気圧を上昇させた(通常は1気圧→1.1~1.4気圧へ上げる)カプセル内に入ることにより、末梢の細胞にも多くの酸素を送り込む装置です。

プロアスリートや整骨院、リハビリテーション施設で利用され、高気圧下での利用により治癒力や疲労回復が期待されています。その効果は、人間だけでなく、ペットの健康にも期待されています。

酸素カプセルのしくみ
酸素カプセルとはどのような物なのかを紹介していきたいと思います。
『2種類の酸素』
酸素には「結合型酸素」と「溶解型酸素」2つの種類があります。
「結合型酸素」
普段、呼吸によって空気中から肺に取り込まれる酸素は、血液中の赤血球と結びついて体内の細胞組織に送り届けられ取り込まれます。
この、赤血球によって体中に運ばれる酸素を【結合型酸素】といいます。

「溶解型酸素」

- - - - - - -

課題の目的.
酸素カプセルの文章と次の1.～3.が合っているか、それぞれ「はい」か「いいえ」で答え、決め手になる文章中の言葉をそのまま引用してください。
1. カプセル内の気圧は、ふつう1.1~1.4気圧に上げる。
2. 酸素には3つの種類がある。
3. 赤血球によって体中に運ばれる酸素を「溶解型酸素」という。

- - - - - - -

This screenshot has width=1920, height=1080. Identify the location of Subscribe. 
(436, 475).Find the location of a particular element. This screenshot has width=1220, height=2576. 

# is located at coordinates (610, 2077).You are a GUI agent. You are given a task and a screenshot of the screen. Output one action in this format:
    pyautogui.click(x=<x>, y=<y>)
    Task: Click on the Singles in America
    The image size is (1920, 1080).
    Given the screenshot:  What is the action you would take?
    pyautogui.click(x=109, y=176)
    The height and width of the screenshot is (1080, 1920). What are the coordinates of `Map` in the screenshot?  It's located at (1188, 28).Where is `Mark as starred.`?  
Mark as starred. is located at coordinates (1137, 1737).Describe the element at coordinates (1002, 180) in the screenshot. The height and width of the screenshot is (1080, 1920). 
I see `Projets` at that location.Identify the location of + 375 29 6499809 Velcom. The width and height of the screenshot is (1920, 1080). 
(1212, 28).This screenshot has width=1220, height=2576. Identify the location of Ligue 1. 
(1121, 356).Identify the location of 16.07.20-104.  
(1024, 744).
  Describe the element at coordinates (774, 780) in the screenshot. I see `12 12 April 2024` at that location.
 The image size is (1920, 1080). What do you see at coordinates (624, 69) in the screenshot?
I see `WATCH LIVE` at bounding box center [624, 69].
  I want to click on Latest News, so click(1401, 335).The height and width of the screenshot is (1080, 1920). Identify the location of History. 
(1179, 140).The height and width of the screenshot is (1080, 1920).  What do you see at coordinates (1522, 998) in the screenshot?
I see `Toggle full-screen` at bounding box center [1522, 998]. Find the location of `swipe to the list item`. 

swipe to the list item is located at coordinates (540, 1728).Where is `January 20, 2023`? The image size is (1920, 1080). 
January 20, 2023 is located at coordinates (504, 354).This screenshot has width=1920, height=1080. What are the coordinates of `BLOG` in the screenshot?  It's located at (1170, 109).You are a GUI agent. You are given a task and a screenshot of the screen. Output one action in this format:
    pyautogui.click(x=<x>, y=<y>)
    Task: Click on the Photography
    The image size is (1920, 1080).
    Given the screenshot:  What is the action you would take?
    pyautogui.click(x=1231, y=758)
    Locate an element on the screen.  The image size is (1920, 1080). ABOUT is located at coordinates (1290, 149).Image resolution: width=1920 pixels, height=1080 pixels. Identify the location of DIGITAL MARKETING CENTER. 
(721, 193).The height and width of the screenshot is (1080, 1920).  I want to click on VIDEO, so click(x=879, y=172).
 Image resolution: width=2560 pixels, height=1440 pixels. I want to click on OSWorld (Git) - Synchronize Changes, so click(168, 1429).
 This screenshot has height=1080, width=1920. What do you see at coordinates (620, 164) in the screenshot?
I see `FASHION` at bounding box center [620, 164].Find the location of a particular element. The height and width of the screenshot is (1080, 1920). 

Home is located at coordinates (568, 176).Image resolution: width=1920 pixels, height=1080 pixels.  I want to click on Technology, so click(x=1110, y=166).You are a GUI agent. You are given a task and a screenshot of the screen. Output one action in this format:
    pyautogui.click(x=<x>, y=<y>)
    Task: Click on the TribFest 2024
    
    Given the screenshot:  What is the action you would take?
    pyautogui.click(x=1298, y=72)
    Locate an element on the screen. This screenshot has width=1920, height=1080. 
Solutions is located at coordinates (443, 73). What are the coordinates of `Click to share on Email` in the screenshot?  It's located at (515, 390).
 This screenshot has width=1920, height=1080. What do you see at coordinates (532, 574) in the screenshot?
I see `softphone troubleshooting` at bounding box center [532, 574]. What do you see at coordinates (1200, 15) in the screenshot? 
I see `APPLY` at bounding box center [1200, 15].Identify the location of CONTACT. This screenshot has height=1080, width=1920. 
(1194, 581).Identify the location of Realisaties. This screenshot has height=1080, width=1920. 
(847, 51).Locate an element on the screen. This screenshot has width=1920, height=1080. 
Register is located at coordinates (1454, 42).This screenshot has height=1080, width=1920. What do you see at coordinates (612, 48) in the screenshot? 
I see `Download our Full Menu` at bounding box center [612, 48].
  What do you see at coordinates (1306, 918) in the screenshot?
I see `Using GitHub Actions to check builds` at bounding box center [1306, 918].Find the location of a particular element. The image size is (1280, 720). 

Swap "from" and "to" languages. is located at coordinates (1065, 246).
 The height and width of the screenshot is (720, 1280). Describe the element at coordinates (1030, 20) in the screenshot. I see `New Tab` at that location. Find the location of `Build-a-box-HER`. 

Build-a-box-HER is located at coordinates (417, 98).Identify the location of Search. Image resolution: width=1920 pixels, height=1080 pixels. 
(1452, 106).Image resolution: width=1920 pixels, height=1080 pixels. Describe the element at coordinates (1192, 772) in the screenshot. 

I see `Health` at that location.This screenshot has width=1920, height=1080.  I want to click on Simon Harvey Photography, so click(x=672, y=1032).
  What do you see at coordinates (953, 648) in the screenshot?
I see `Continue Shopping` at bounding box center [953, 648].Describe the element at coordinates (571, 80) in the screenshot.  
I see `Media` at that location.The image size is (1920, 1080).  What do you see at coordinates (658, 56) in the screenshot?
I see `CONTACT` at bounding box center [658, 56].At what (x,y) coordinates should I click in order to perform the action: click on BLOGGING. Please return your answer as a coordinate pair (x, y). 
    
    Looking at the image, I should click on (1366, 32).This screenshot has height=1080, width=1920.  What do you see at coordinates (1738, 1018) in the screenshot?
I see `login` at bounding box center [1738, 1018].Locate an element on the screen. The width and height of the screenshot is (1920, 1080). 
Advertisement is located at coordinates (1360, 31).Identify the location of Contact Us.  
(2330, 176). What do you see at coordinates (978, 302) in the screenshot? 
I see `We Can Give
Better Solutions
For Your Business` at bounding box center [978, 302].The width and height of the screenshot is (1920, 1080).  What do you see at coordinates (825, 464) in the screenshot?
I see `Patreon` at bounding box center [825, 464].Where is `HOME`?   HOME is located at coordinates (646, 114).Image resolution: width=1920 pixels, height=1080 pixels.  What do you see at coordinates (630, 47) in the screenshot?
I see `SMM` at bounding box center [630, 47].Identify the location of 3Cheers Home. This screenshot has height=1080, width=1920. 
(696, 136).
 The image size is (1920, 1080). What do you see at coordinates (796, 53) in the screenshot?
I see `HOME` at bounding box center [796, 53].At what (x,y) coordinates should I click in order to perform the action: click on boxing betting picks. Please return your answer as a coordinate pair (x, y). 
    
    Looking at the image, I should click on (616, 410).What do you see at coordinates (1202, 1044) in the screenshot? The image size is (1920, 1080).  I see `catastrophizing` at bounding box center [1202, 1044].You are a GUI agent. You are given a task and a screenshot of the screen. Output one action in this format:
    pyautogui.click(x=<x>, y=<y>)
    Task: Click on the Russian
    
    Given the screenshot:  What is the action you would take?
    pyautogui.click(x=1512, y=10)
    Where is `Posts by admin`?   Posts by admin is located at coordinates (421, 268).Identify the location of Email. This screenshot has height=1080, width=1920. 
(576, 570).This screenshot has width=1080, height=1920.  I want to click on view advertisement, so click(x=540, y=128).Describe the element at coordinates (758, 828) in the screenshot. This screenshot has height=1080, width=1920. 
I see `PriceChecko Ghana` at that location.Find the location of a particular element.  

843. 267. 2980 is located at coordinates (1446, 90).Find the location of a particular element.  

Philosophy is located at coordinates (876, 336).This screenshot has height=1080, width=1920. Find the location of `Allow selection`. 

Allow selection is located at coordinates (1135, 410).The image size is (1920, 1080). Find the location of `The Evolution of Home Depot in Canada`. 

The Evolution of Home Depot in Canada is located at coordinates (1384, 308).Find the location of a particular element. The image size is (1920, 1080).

- - - - - - -

最終的な答え.
1. はい。「通常は1気圧→1.1~1.4気圧へ上げる」
2. いいえ。「酸素には「結合型酸素」と「溶解型酸素」2つの種類があります。」
3. いいえ。「この、赤血球によって体中に運ばれる酸素を【結合型酸素】といいます。」